Switch up your workout every once in a while and make sure your making improvements with each workout. If your changing what you do with each workout then it's hard to know if your improving on something if your not doing it consistently. I change, rearrange, or add something in after 3-4 weeks.

Savage Hunter

Your muscle is like a rubber band. All it does is contract. It can't tell what exercise you're doing.
Now you can 'confuse' the muscle but like most of the posters mentioned, progressive overload is one of the simplest and easiest ways to do this.
Other ways to induce confusion are to change the tempo (and thus time under tension), repetitions, sets and rest between sets (or repetitions)
Most people beleive in muscle confusion because they for example do 5KG lateral raises, never raise the weight, their body doesnt grow, so they switch to shoulder press and actually do raise the weight one time, mess around with that for a few weeks, master the neural recruitment in that exercise over 6 weeks, increase the weight maybe one more time, then move back to lateral raises and do them with 7KG.
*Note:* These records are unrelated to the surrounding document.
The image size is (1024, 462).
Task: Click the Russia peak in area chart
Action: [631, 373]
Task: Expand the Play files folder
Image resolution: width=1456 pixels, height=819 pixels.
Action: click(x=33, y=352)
Beleive it or not, the strongest people in the world use at most 10 different exercises, and if they do change they change out of boredom.

In fact, for a beginner/intermediate level, I don't believe that more than 6 exercises are required to work every muscle in the body through a natural range of motion.
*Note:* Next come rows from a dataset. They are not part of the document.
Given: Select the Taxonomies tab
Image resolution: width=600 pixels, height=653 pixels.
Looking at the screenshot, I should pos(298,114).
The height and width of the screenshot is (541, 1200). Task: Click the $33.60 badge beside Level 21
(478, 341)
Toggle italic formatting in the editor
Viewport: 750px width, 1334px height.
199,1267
I don't want my muscles to be confused by a workout, I want them to know what they have to do, they need to get stronger and lift more than last time.

The muscle doesnt think. it only contracts. therefore it cannot be confused. doing a tricep exercise one way, then doing the exercise a different way doesnt stimulate the body to get stronger, because the actual stress to the tricep is the same.

In fact, there are issues with training the central nervous system to convince the muscle to give 100% of its strength to a contraction that require constant repetition of the specific exercise before the muscle itself will actually develop from the exercise.